(Stored data entries)
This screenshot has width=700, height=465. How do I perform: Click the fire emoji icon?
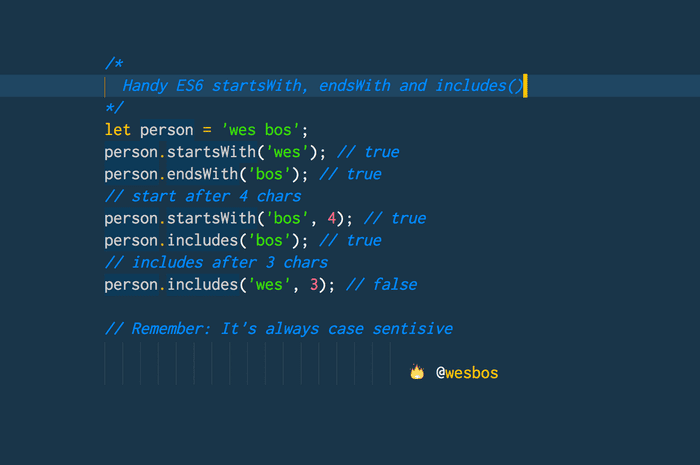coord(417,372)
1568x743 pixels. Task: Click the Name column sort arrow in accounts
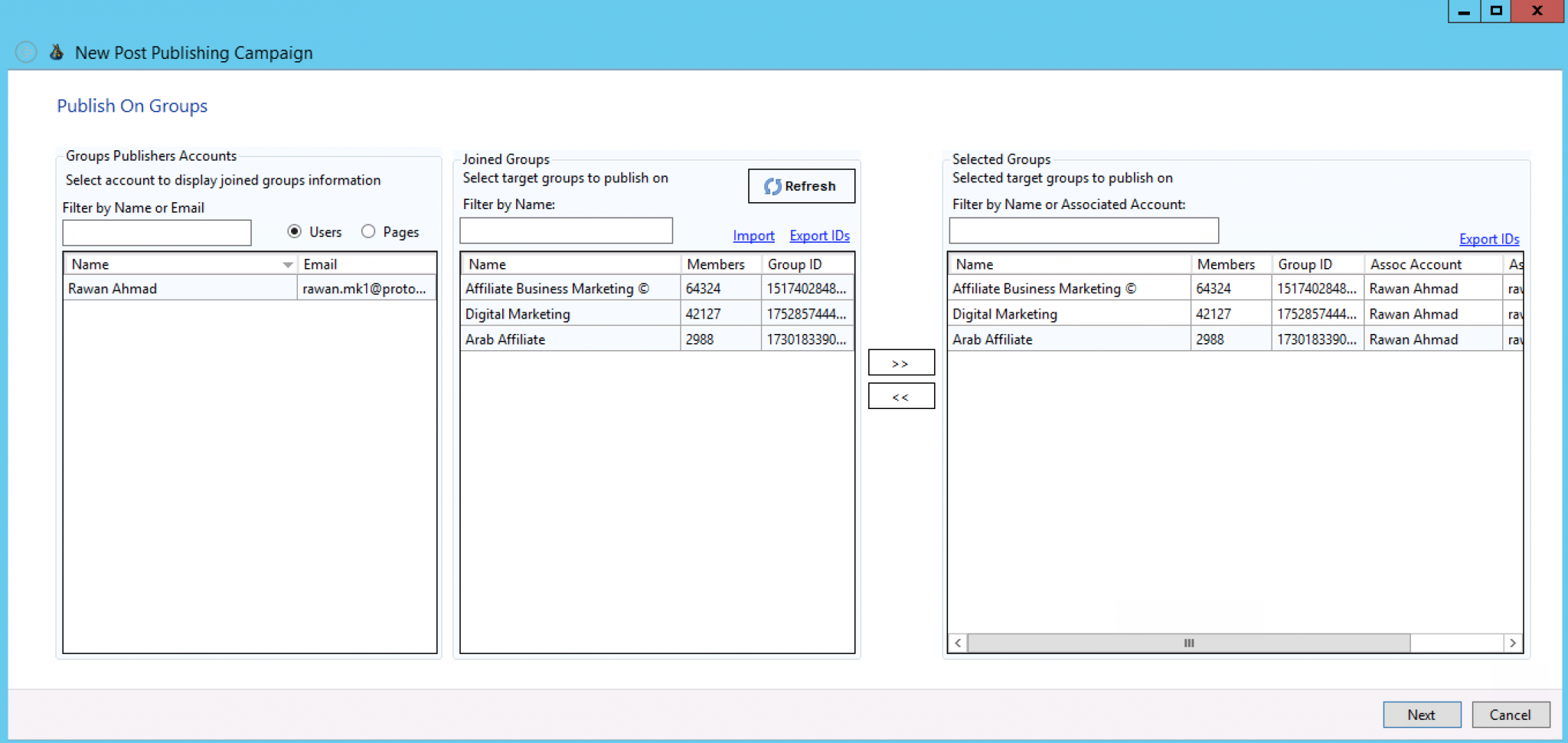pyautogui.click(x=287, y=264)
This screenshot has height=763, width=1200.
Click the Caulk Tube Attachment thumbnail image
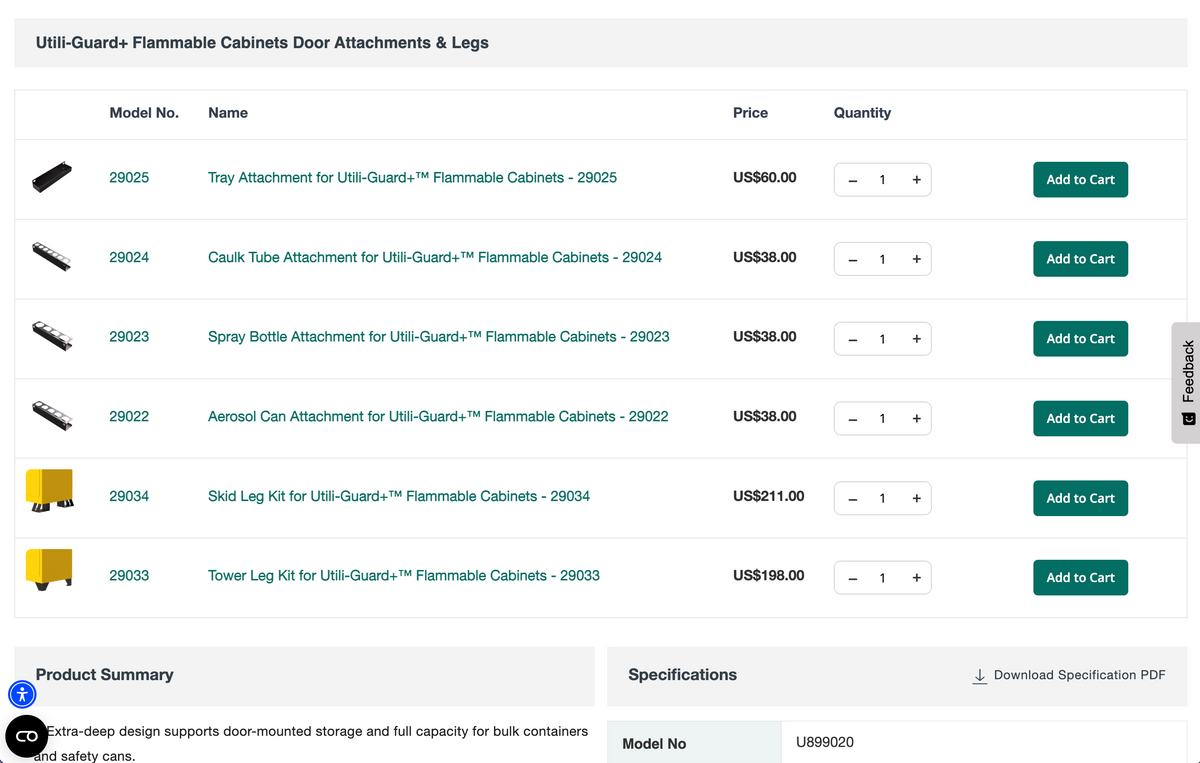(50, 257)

### EXERCISE DETAILS
The answer must be an exact copy of every record above, minus the pictures.

### EXERCISE RESULT
This screenshot has width=700, height=465. How do I perform: Click the fire emoji icon?
coord(417,372)
1568x743 pixels. Task: Click the Name column sort arrow in accounts
pyautogui.click(x=287, y=264)
This screenshot has height=763, width=1200.
Click the Caulk Tube Attachment thumbnail image
(50, 257)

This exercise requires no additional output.